According to Ingber, uncertainty is both a problem and a solution. He uses this lens to examine the paradoxical themes contained in Esther’s story. Purim is a celebration of what is hidden and what is revealed. What is contained and what is exposed. It’s about courage and survival—Queen Esther risks her own life to reveal her Jewish identity in an attempt to save the Jewish people from genocide. But the Megillah includes more than a tale of Jewish survival. It’s also a game of hide and seek with the Divine.
The text is located outside of the Torah. While G-d is mentioned by many names throughout The Five Books of Moses, there is no reference to G-d in the Megillah. The text, therefore, becomes known for its apparent absence of the divine.
For Ingber, G-d’s ostensible absence is the thing that paradoxically draws our attention toward G-d. Where G-d is hidden, we look for G-d. The Book of Esther calls us to seek out meaning and connection despite uncertainty. The very act of searching calls G-d into the picture. The divine is present by way of omission.
Now, I’m about to get pretty mystical for a lifelong agnostic.
According to the orthodox Jewry, all Jewish souls were present at Mount Sinai for Revelation, including future converts. Let’s assume this is true and my disembodied soul was floating around during G-d’s big reveal.
Having a fair degree of self-knowledge, I can predict—or retrospectively imagine—the actions my young soul would’ve taken in response to so much overwhelming stimuli. I would’ve gone straight into hiding. Of course my Jewish neshamah would’ve ended up in a gentile family. Like Esther, I’d be hidden for years until the big reveal. I feel this.
Maybe some Jews live in a more certain relationship with G-d. Revelation, for them, might feel like a finite event that was powerful enough to extend through time. But for someone like myself, maybe The Book of Esther offers an alternative to Revelation at Sinai. It’s a whisper, not a roar. It’s a more subtle invitation to enter into a relationship with G-d. It allows someone like me—a chronic skeptic—a seat at the table. It’s as if Queen Esther is saying: “It’s okay if G-d’s presence isn’t obvious to you. The fact that you’re here, searching, is enough.”
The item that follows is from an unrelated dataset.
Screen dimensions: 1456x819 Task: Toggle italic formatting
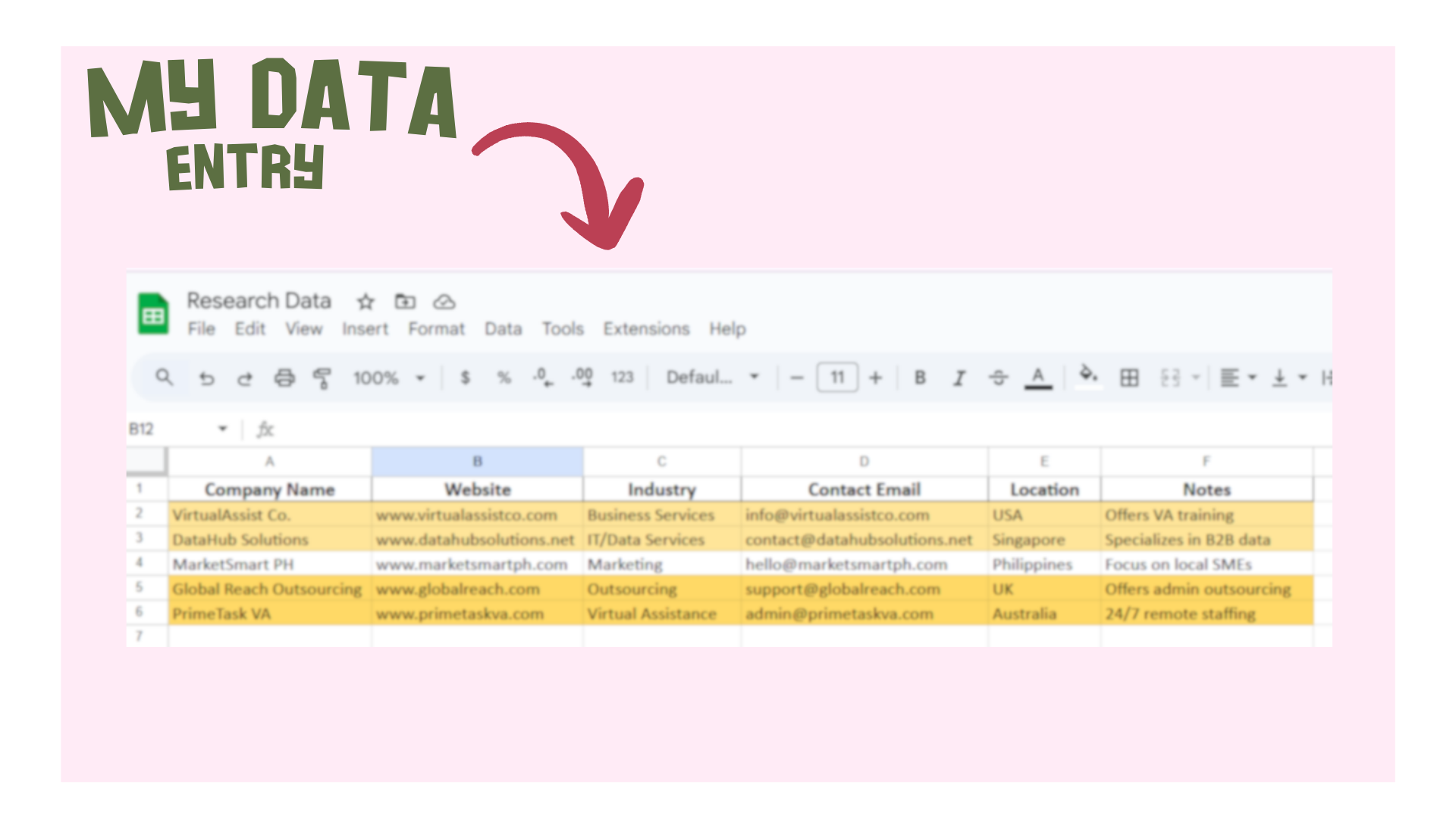coord(959,378)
I now realize I don’t need to resolve my uncertainty. I can linger in it like a warm bath. It’s a vital lens that maintains ongoing curiosity and keeps me seeking and striving.
And while I remain a person of great uncertainty, I did find one definitive thing this Purim: Esther is going to be my Jewish name. I feel like I’ve chosen it and it has chosen me.
Chag Sameach!
xoxo Jen xoxo
What a perfect name for you. The ability to live in uncertainty is a strength not only of endurance, but one of curiosity, wonder and balance (often on one foot). May you build your strengths as you move forward in this world as Esther. 😍
That lecture sounds fascinating -- does a recording exist?